Open Source Software Fuels a Revolution in Data Science

Print Friendly, PDF & Email

Talbert_Neera_RevoIn this special guest feature, Neera Talbert of Revolution Analytics discusses the role of open source software in making data science the rising field it is today. Neera Talbert is Vice President, Professional Services at Revolution Analytics, a statistical software company focused on developing open source and “open-core” versions of the free and open source software R for enterprise, academic and analytics customers. Neera is a seasoned consulting executive with over 25 years of experience.

It’s hard to downplay the influence of open source software on the spectacular rise of data science. From my perspective as a technology consultant, open source isn’t just an interesting aspect of the data science revolution; it’s absolutely critical.

R, a programming language originated in 1993 by two academics in New Zealand, is a great example of the power of the open source community on the global economy. Conceived specifically for statistical data analysis, R has played a major role in elevating the practice of analytics to its present state, and it seems likely to continue as a propulsive force in this rapidly growing field.

The rise of data science and the role of R in fueling that ascent make it imperative for schools and universities to revisit their curricula in at least three areas of study: computer science, statistics and business.

Why those three areas? For the answer, let’s look at the role of the modern data scientist. Unlike a pure statistician, a data scientist is also expected to write code and understand business. Data science is a multi-disciplinary practice requiring a broad range of knowledge and insight. It’s not unusual for a data scientist to explore a fresh set of data in the morning, create a model before lunch, run a series of analytics in the afternoon and brief a team of digital marketers before heading home at night.

In addition to possessing a wide range of practical knowledge, a data scientist must also be agile and flexible. Today’s swiftly changing markets require lightning fast reflexes – companies must be capable of assessing new data and responding in the space of a heartbeat to unexpected shifts in commerce, across all industry verticals and economic sectors.

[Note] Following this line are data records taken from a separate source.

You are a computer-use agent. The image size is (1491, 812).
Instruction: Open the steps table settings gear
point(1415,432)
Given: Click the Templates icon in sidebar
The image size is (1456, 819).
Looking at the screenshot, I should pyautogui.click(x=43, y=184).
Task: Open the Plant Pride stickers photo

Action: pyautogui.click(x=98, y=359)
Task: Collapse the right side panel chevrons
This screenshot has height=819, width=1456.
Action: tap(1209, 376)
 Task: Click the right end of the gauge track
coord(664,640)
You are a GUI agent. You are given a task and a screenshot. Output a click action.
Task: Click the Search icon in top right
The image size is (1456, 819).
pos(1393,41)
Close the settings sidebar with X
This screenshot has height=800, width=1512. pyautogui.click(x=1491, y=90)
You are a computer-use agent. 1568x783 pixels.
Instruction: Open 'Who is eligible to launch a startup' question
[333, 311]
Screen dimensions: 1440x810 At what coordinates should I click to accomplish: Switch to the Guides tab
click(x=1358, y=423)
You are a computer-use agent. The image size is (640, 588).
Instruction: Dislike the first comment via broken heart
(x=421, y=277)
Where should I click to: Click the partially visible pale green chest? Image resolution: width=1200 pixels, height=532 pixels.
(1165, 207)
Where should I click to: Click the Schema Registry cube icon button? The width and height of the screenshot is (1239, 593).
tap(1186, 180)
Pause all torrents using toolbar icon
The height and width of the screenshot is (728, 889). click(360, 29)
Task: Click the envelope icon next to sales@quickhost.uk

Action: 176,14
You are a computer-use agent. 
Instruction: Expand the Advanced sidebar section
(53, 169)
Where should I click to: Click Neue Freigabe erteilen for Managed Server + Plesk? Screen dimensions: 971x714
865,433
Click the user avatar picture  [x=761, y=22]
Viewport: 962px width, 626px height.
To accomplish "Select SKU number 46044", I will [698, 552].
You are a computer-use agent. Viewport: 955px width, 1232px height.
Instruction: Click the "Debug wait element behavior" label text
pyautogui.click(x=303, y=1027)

The speed of modern business plays to the strengths of data science and open source programming. In the past, business moved relatively slowly and large-scale market trends were fairly predictable. As a result, most companies were quite comfortable relying on proprietary (closed source) software to analyze data. The downside of proprietary software, however, is that it cannot be quickly modified or updated to handle unexpected circumstances or disruptions of existing business models. Until recently, it was common practice for traditional vendors to release updated versions of critical proprietary software quarterly or annually.

Open source software can be modified or rewritten in days or hours, making it an ideal choice for real-time analytics. The global R community also generates tools and statistical packages that can be downloaded at no cost, giving data scientists a virtually inexhaustible supply of fresh programming resources.

Moreover, the open source movement is democratizing data science. In the past, you needed special training on a proprietary system and years of experience to become a valuable member of a business or research team. Thanks to a wider choice of open source tools, more people can begin contributing valuable insight and analysis from the start.

I encourage any student who is interested in computer science, statistics or business to learn as much about R as possible. I also urge schools and universities to offer classes and instruction in open source programming. The multi-disciplinary nature of the modern economy requires all of us to look beyond traditional disciplines and develop new skills. I know there’s a lot of talk about the need for specialization, but data science welcomes people who are genuinely interested in the world around them.

I’ve had a wonderful career in the technology industry, and from my point of view, our best days are still ahead of us. The combination of data science and open source programming opens up a new universe of opportunities at many levels and in many places. Let’s grab those opportunities and run with them.

 

Sign up for the free insideBIGDATA newsletter.

Speak Your Mind

*

Comments

  1. The truth is that while I certainly use R for many problems, I still use Excel with proprietary add-in support most of the time with clients. The reality is that the modern data scientist/business analyst had better become adept at many software platforms and programming languages at once. Just saying…

  2. Thank you – open source software has indeed been central to data science.

    Python is even more popular than R in the scientific data science world, and Python with the Numeric library for data crunching was first released in 1995. Recently Python has continued its huge impact on the open source data science world with the release of Apache Spark, which works beautifully in Python via pyspark and jupyter notebooks.

    Also, note that R really originated as a re-implementation of S, which started as a Bell Labs project in about 1975, distributed in source code form, but not open source.